<<<<

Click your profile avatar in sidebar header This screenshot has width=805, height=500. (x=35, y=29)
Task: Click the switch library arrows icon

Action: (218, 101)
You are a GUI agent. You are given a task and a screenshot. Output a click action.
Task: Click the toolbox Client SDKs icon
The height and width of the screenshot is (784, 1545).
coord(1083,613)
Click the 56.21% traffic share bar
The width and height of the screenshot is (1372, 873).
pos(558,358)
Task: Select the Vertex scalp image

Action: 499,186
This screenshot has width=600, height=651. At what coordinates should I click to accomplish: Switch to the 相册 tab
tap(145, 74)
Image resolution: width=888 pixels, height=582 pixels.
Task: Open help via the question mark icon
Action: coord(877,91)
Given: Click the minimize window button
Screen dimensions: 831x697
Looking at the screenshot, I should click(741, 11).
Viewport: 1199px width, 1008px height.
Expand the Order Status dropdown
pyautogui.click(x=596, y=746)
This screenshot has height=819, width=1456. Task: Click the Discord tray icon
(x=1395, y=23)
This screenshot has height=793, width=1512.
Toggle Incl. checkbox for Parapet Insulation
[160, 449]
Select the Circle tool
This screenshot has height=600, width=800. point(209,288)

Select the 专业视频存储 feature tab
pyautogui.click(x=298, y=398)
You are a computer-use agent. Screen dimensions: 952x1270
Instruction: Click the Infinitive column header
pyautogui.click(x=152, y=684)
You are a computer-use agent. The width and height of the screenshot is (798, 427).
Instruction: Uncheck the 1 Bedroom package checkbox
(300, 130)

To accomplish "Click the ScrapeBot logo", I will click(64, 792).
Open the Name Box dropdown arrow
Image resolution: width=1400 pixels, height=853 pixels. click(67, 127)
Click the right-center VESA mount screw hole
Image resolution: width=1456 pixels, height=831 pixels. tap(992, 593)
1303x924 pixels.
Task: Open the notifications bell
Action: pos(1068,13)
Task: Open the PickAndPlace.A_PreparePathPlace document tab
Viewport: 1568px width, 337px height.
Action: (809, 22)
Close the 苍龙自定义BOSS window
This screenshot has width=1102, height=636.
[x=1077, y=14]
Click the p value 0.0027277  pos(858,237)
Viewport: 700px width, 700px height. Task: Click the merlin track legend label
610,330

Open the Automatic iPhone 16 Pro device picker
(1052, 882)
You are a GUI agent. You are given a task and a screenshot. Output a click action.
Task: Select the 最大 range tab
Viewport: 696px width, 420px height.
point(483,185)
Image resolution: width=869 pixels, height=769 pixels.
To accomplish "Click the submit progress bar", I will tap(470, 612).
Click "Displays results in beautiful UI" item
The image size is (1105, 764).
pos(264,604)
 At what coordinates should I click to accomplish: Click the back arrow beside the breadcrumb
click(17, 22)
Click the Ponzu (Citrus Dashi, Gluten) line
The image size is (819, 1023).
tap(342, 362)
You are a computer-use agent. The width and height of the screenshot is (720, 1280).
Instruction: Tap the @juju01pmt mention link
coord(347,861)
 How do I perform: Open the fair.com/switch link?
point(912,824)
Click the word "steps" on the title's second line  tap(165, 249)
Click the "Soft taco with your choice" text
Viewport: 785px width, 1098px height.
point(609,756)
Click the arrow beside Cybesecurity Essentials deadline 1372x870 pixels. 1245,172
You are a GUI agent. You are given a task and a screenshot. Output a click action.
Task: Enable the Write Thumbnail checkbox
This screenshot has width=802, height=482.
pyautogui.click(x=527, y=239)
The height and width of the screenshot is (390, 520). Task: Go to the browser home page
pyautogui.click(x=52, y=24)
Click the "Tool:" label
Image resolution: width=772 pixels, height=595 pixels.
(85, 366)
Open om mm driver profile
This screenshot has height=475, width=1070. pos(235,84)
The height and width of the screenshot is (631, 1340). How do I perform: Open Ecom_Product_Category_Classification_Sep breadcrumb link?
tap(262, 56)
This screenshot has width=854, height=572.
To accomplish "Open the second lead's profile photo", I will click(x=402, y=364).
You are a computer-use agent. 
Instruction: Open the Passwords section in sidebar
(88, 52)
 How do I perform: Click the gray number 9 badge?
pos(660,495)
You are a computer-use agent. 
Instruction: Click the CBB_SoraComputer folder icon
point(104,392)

>>>>

Copy out this material line for line, with no changes.

▸ **RESPONSE FOR THIS EXERCISE**:
Click your profile avatar in sidebar header This screenshot has width=805, height=500. (x=35, y=29)
Task: Click the switch library arrows icon

Action: (218, 101)
You are a GUI agent. You are given a task and a screenshot. Output a click action.
Task: Click the toolbox Client SDKs icon
The height and width of the screenshot is (784, 1545).
coord(1083,613)
Click the 56.21% traffic share bar
The width and height of the screenshot is (1372, 873).
pos(558,358)
Task: Select the Vertex scalp image

Action: 499,186
This screenshot has width=600, height=651. At what coordinates should I click to accomplish: Switch to the 相册 tab
tap(145, 74)
Image resolution: width=888 pixels, height=582 pixels.
Task: Open help via the question mark icon
Action: coord(877,91)
Given: Click the minimize window button
Screen dimensions: 831x697
Looking at the screenshot, I should click(741, 11).
Viewport: 1199px width, 1008px height.
Expand the Order Status dropdown
pyautogui.click(x=596, y=746)
This screenshot has height=819, width=1456. Task: Click the Discord tray icon
(x=1395, y=23)
This screenshot has height=793, width=1512.
Toggle Incl. checkbox for Parapet Insulation
[160, 449]
Select the Circle tool
This screenshot has height=600, width=800. point(209,288)

Select the 专业视频存储 feature tab
pyautogui.click(x=298, y=398)
You are a computer-use agent. Screen dimensions: 952x1270
Instruction: Click the Infinitive column header
pyautogui.click(x=152, y=684)
You are a computer-use agent. The width and height of the screenshot is (798, 427).
Instruction: Uncheck the 1 Bedroom package checkbox
(300, 130)

To accomplish "Click the ScrapeBot logo", I will click(64, 792).
Open the Name Box dropdown arrow
Image resolution: width=1400 pixels, height=853 pixels. click(67, 127)
Click the right-center VESA mount screw hole
Image resolution: width=1456 pixels, height=831 pixels. tap(992, 593)
1303x924 pixels.
Task: Open the notifications bell
Action: pos(1068,13)
Task: Open the PickAndPlace.A_PreparePathPlace document tab
Viewport: 1568px width, 337px height.
Action: (809, 22)
Close the 苍龙自定义BOSS window
This screenshot has width=1102, height=636.
[x=1077, y=14]
Click the p value 0.0027277  pos(858,237)
Viewport: 700px width, 700px height. Task: Click the merlin track legend label
610,330

Open the Automatic iPhone 16 Pro device picker
(1052, 882)
You are a GUI agent. You are given a task and a screenshot. Output a click action.
Task: Select the 最大 range tab
Viewport: 696px width, 420px height.
point(483,185)
Image resolution: width=869 pixels, height=769 pixels.
To accomplish "Click the submit progress bar", I will tap(470, 612).
Click "Displays results in beautiful UI" item
The image size is (1105, 764).
pos(264,604)
 At what coordinates should I click to accomplish: Click the back arrow beside the breadcrumb
click(17, 22)
Click the Ponzu (Citrus Dashi, Gluten) line
The image size is (819, 1023).
tap(342, 362)
You are a computer-use agent. The width and height of the screenshot is (720, 1280).
Instruction: Tap the @juju01pmt mention link
coord(347,861)
 How do I perform: Open the fair.com/switch link?
point(912,824)
Click the word "steps" on the title's second line  tap(165, 249)
Click the "Soft taco with your choice" text
Viewport: 785px width, 1098px height.
point(609,756)
Click the arrow beside Cybesecurity Essentials deadline 1372x870 pixels. 1245,172
You are a GUI agent. You are given a task and a screenshot. Output a click action.
Task: Enable the Write Thumbnail checkbox
This screenshot has width=802, height=482.
pyautogui.click(x=527, y=239)
The height and width of the screenshot is (390, 520). Task: Go to the browser home page
pyautogui.click(x=52, y=24)
Click the "Tool:" label
Image resolution: width=772 pixels, height=595 pixels.
(85, 366)
Open om mm driver profile
This screenshot has height=475, width=1070. pos(235,84)
The height and width of the screenshot is (631, 1340). How do I perform: Open Ecom_Product_Category_Classification_Sep breadcrumb link?
tap(262, 56)
This screenshot has width=854, height=572.
To accomplish "Open the second lead's profile photo", I will click(x=402, y=364).
You are a computer-use agent. 
Instruction: Open the Passwords section in sidebar
(88, 52)
 How do I perform: Click the gray number 9 badge?
pos(660,495)
You are a computer-use agent. 
Instruction: Click the CBB_SoraComputer folder icon
point(104,392)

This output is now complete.